↓

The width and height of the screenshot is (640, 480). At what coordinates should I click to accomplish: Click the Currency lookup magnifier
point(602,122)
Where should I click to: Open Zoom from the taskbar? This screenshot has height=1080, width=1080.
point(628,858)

↑
↓

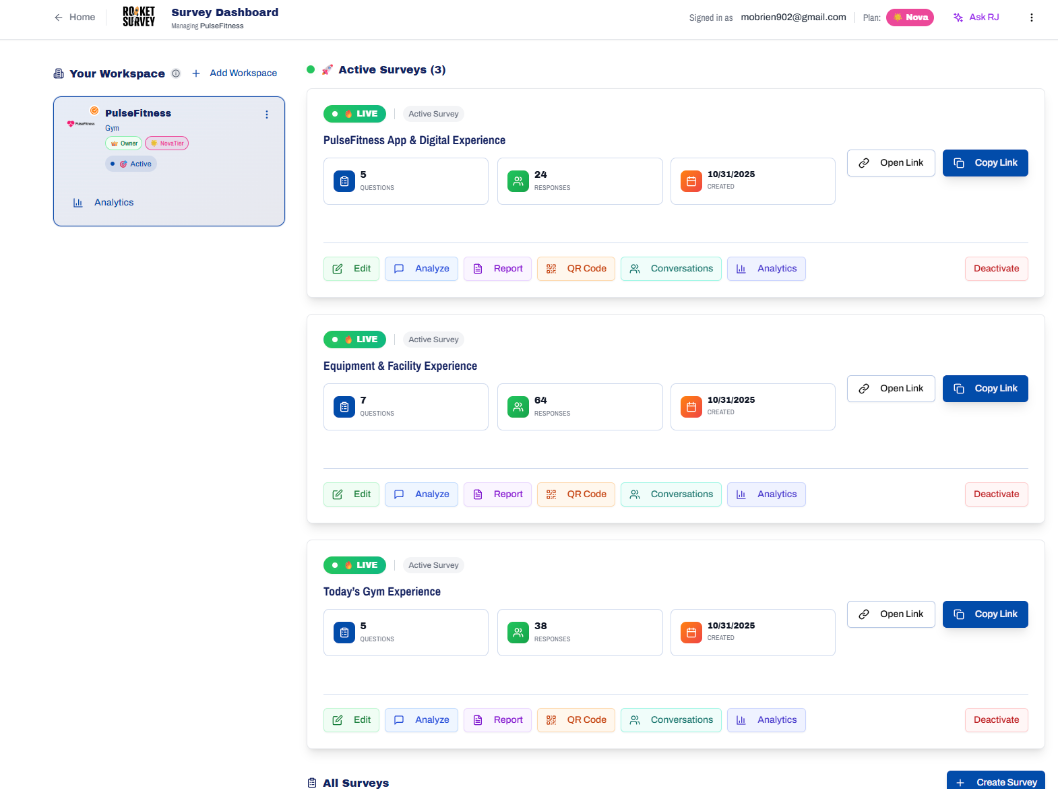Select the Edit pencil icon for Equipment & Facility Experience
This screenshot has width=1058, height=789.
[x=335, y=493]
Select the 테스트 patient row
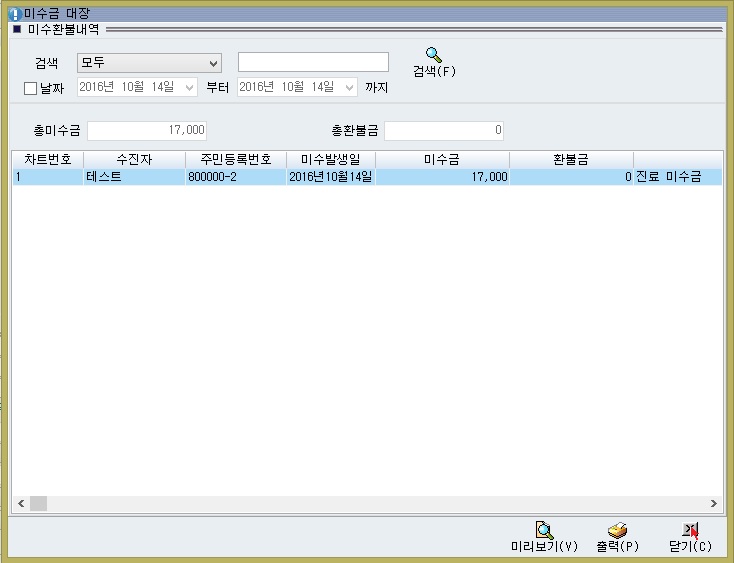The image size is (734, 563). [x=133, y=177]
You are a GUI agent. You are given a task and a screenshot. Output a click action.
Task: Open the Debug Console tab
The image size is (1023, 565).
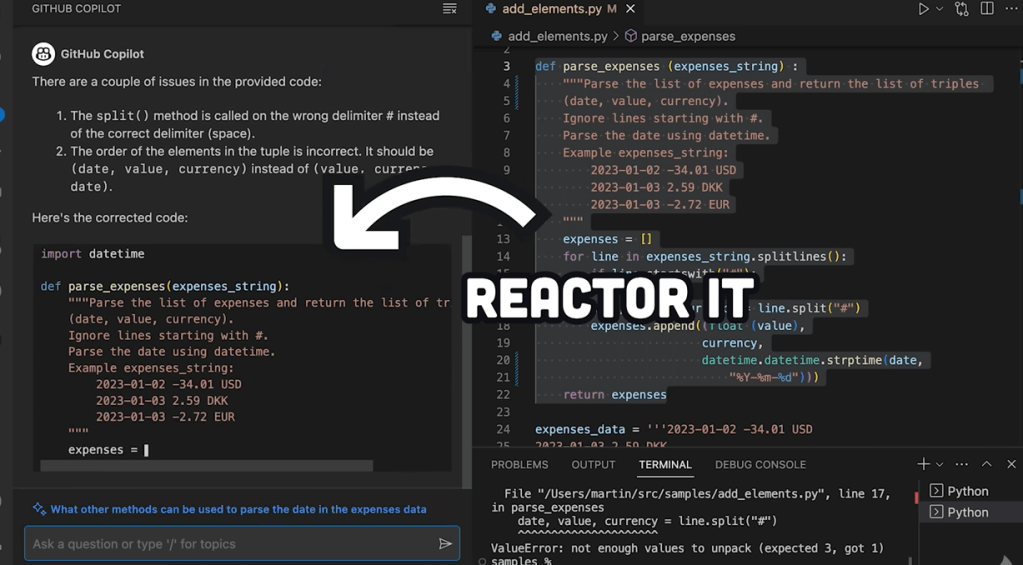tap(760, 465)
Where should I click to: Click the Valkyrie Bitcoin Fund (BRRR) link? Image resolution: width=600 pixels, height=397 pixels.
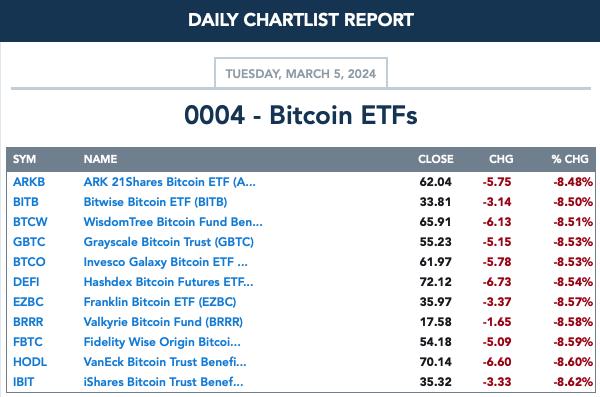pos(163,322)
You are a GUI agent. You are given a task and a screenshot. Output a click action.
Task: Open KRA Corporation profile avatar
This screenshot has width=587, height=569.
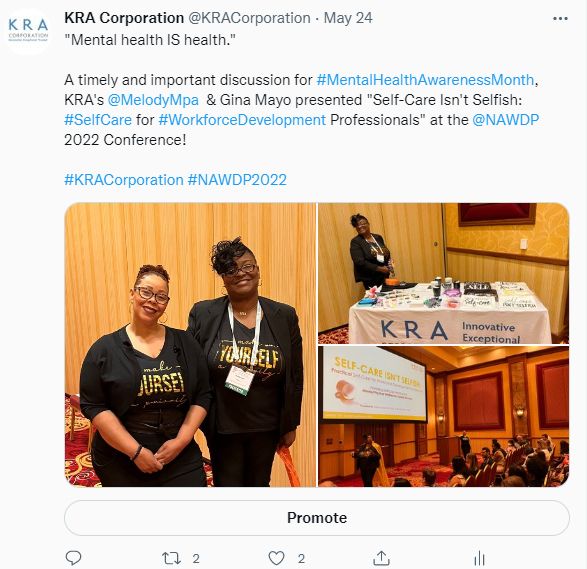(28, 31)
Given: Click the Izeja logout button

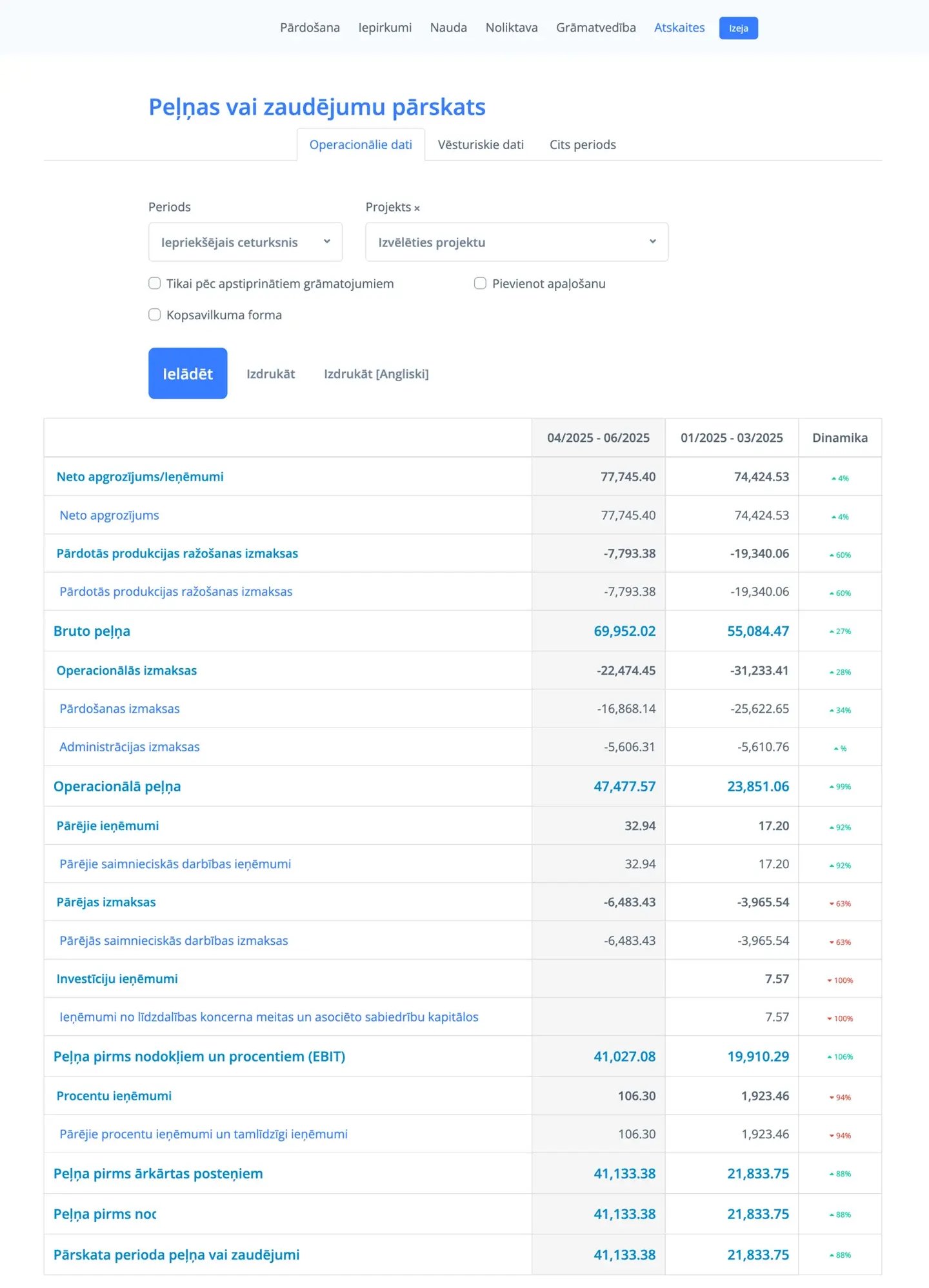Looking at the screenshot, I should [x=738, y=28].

↑

• Assignment
The data above holds the lines to copy: start at the one with "Task: Open the Debug Console tab", stop at the one with "Task: Open KRA Corporation profile avatar", include both, copy them exactly without pictures, and copy nothing else.

• Response to the exercise
Task: Open the Debug Console tab
The image size is (1023, 565).
tap(760, 465)
Where should I click to: Click the Valkyrie Bitcoin Fund (BRRR) link? Image resolution: width=600 pixels, height=397 pixels.
pos(163,322)
You are a GUI agent. You are given a task and a screenshot. Output a click action.
Task: Open KRA Corporation profile avatar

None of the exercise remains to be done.